Page:Souriau - Histoire du Parnasse, 1929.djvu/282

La bibliothèque libre.
Le texte de cette page a été corrigé et est conforme au fac-similé.
218
HISTOIRE DU PARNASSE

d’un effet sonore trop bref : il allonge le mot pour rendre la longue plainte de la bête


Au travers de la nuit mi-aule tristement.


Cela ne semblera une vétille qu’à ceux qui n’ont pas d’oreille. On pourrait trouver d’aussi curieuses corrections dans Hieronymus qui parut d’abord au Parnasse de 1876. Ce premier texte permet même de corriger un non-sens dans la réédition des Poèmes tragiques. On y lit, p. 150 :


Au son vide du son qui souffle dans l’oreille.


Le Parnasse donne le vrai texte :


Au son vide du vent qui souffle dans l’oreille.


Les vers de Leconte de Lisle ont le droit d’être étudiés avec autant d’attention que ceux de n’importe quel poète grec, car il se fait de leur grandeur une idée que M. Canat semble avoir bien rendue, en partie tout au moins : « réfléchir l’univers, pour Leconte de Lisle, c’était, après avoir isolé ce qui lui semblait typique, l’embellir par le travail du rythme et de la rime. Il croyait que tout dans la nature n’était qu’une fantasmagorie sans réalité, et qu’il n’y avait qu’une seule réalité, une seule beauté visible et étemelle : de beaux vers ou de belles rimes.
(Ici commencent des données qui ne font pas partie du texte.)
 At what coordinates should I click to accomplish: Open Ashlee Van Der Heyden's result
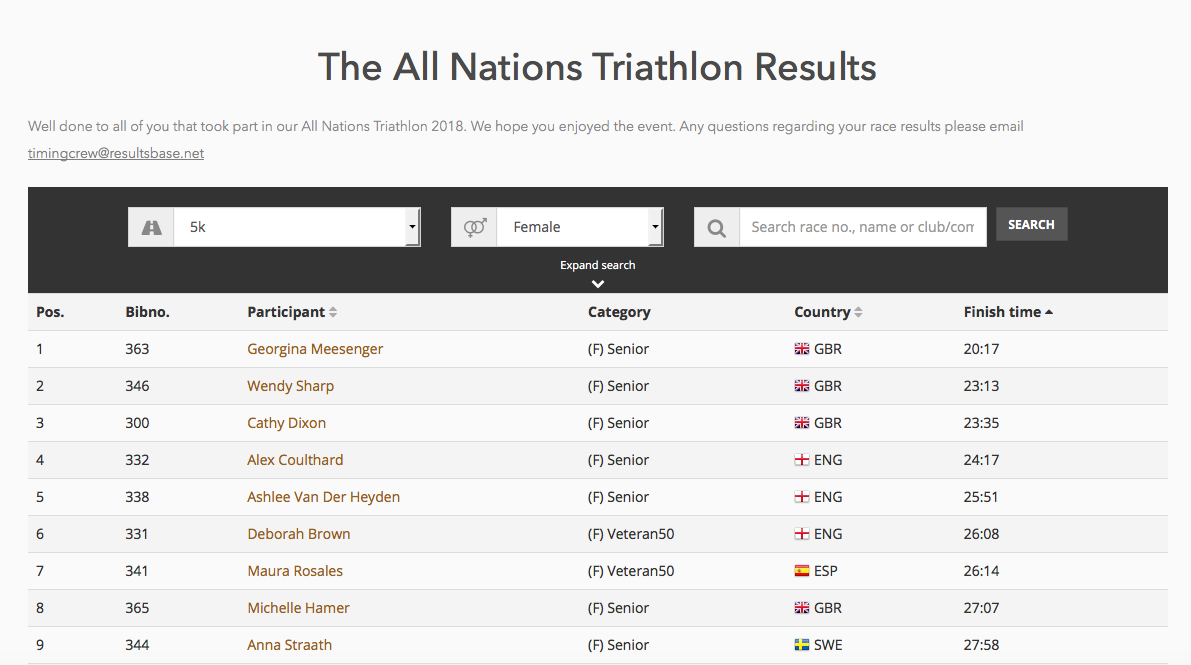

Pour lui,… l’éternité de l’art littéraire provenait surtout de la forme, du style plus réel que toutes les splendeurs de l’univers[1] ». Calmettes est plus complet, parce qu’il a été le confident direct de la pensée du Maître ; quand Leconte de Lisle prononçait sa formule magique, faire des vers, il voulait dire : trouver la pensée la plus digne d’être revêtue de la forme suprême, supprimer toute superfluité, n’employer que des mots choisis, lui donner l’harmonie et la majesté par le rythme, la grandir par la puissance de la rime, et la renforcer par des idées secondaires qui viennent comme des arcs-boutants soutenir cette idée principale[2].

On comprend mieux maintenant son intransigeance, ses scrupules d’artiste et de penseur, son dédain absolu des improvisateurs qui se contentent de la première idée et de la première forme venues. Thalès-Bemard avait eu l’imprudence de dire, en candide élève de Lamartine : — finissons-en avec la poésie sculptée

  1. Du Sentiment de la Solitude, p. 252.
  2. Leconte de Lisle et ses Amis, p. 286.